Dienstag, 14. April 2015

Konfuser Wissenschaftsjournalismus

Gestern, stelle ich mir vor, hatte die Redaktion der Süddeutschen Zeitung einen schweren Tag. Der Tod von Günter Grass warf einen langen Schatten. Nur so kann ich mir erklären, dass unter der Todesmeldung des Autors ein Text auf die erste Seite geriet, der dort nichts - für meinen Geschmack - zu suchen hatte. Hanno Charisius ist der Autor von "Sein und Schein. Wie Menschen auf Placebos reagieren, liegt auch an ihren Genen"(14.4.2015, S. 1). Was der Titel behauptet, soll erst untersucht werden. Im vorletzten Absatz heißt es: "Die Harvard-Forscher wollen deshalb das 'Placebom' entschlüsseln. Damit meinen sie alle Erbanlagen im menschlichen Erbgut, die irgendetwas mit der Entstehung des Placeboeffektes zu tun haben".

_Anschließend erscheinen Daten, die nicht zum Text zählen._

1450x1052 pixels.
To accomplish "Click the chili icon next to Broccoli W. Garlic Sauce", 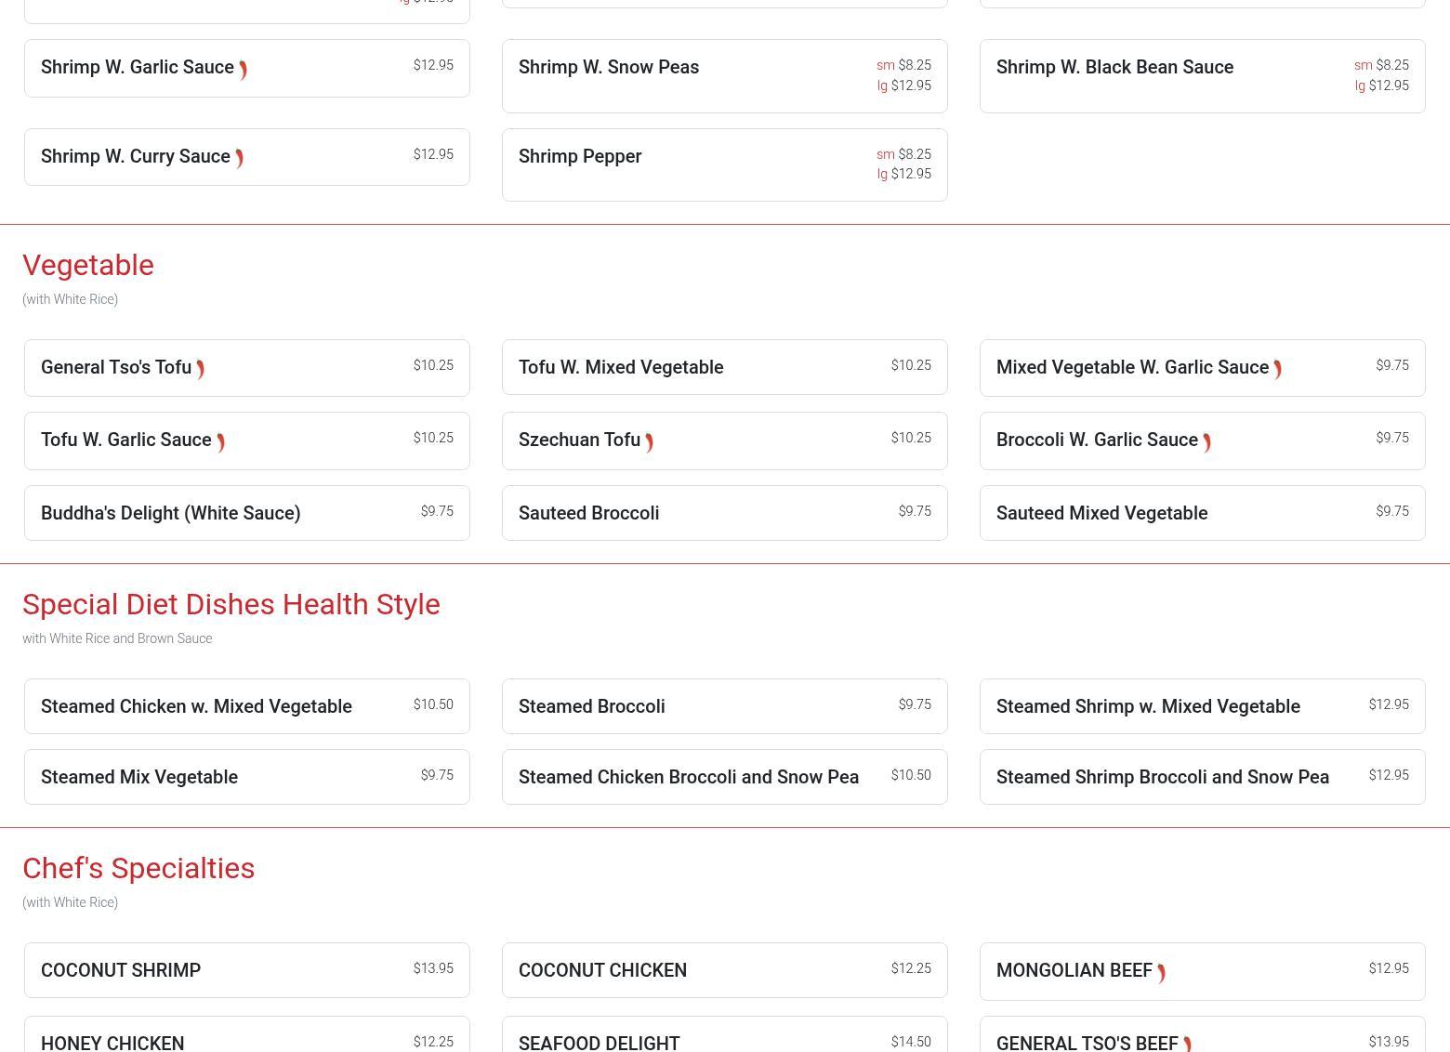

Zuvor hatte Hanno Charisius geschrieben: "Lange Zeit wurde der Placeboeffekt allein der Vorstellungskraft des Menschen zugeschrieben". Abgesehen vom falsch platzierten Adverb allein: was stellt ein Patient oder eine Patientin sich vor, der oder die ein Präparat ohne Wirkstoffe verschrieben bekommt, von dem er oder sie erwartet, dass es eine Wirkung hat? Eine Vorstellung ist ein kognitiver Akt, eine Erwartung die Evokation eines Affekts, der zu einer (wahrscheinlich guten) Beziehungserfahrung gehört. Wenig später nennt Hanno Charisius das: Einbildung. Bilde ich mir etwas ein, wenn ich mich an den Affekt einer bestimmten Beziehungserfahrung (mehr oder weniger präzis) erinnere? Nein, normalerweise nicht; es sei denn, ich wäre dabei, meine Erinnerungen umzuarbeiten. An phänomenologischer Präzision ist Hanno Charisius desinteressiert. Er betreibt das seltsame Geschäft der Diskreditierung und der Austreibung des seelischen (interaktiven) Geschehens zugunsten der sehr seltsamen Frage nach der genetischen Ausstattung für den Beziehungs-Prozess, ein Zutrauen in das von einer Ärztin oder einem Arzt empfohlene Präparat zu entwickeln. Das Zutrauen, das weiß man von der Forschung, schwankt. Dafür die jeweilige Individualität verantwortlich zu machen, ist sicherlich zu einfach gedacht, weil damit der aktuelle Beziehungskontext zu einer (mehr oder weniger) fremden Ärztin oder einem (mehr oder weniger) fremden Arzt ausgeschlossen wird (s. meinen Blog vom 23.9.2014).